Мысль его, как рогатый заяц, бежала со всех ног, спотыкаясь о кочки. Мысль бросила тело Кралечкина на произвол судьбы. Он чувствовал себя разбитым, побеждённым, раздавленным, безвольным, вялым. За этой мыслью бежала чужая мысль, хваталась за концы слов, и уговаривала: «Не бойся, это всего лишь янычары бессознательного…»
«Егбвн, ебтм, о, не пгб!» – мямлил Кралечкин ссохшимися губами, не в силах их разомкнуть.
– Тьфу!
Кралечкин проснулся, еще не зная, где проснулся, посреди какого места, жив ли…
Увы, жив. Места не было. Было пусто.
– Ау, Серж!
25 ноября 1975. Ау, Серж!
<…> Здесь очень хорошо, но ведь не обязательно всю жизнь быть привязанным к одному месту, как не обязательно всю жизнь заниматься одной Ахматовой <нрзб>.

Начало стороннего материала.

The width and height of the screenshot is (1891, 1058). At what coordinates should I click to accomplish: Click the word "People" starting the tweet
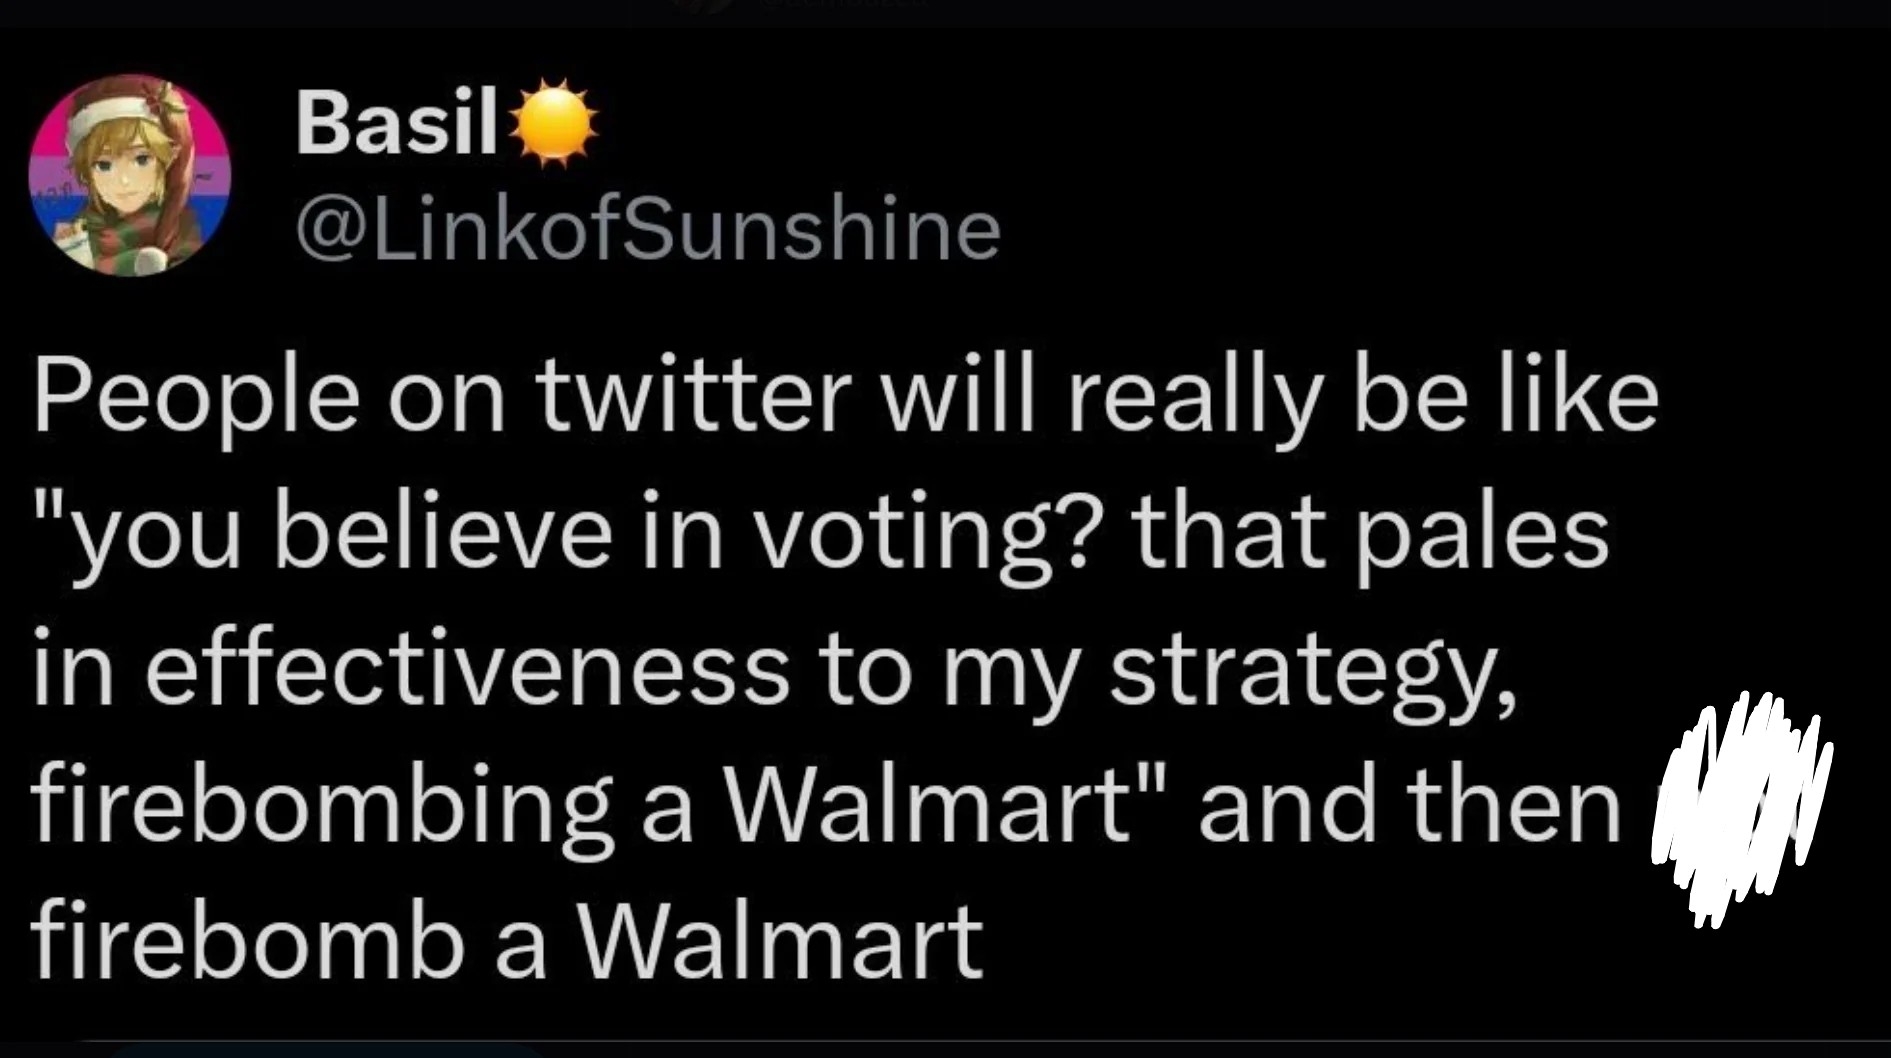[196, 400]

Как хорошо, что никак не хочет разгораться печка, и сковороду с жарящейся вот уже скоро час картошкой мне приходится совать прямо на угли, как хорошо, что на улице пахнет лошадиным снегом, а лучше всего то, что вокруг русские, русские, русские люди и чистый, чистый, чистый воздух.<…>
«Epitaph … Not to be confused with epigraph»
Деревянные некрашеные залавки, притуленные к бортам трамвая, отполированные крепкими задами пассажиров, были заполнены фабричными, чухонскими бабами с корзинами со снедью да мужиками с хрюкающими мешками. Среди пассажиров выделялись городские модницы, приодетые в Торгсине. Затесались пропахшие рыбой и креозотом моряки да гуляки из валютного ресторана на Турухтанных островах, заваленных ржавым металлолом, штабелями русского леса и грудой каменного угля. В ногах в клетке кудахтала курочка ряба.
Одна интеллигентного вида девушка склонила голову в белом в беретике, сытно читая дореволюционный апокалиптический роман с ятями о феерическом столкновении Земли с кометой «Конец Петербурга» Н. Н. Холодного. Какой-то пионер тоже косил глаза в чужую книгу и читал по слогам вслух. …
Пахло керосином и свежим чёрным хлебом. Пионеры, горланя в горн, весело толкались между ног пассажиров, проходя вперёд по ходушаткому вагону. Люди возвращались с рынка, хотя был трудник, 13 сентября 1935 года.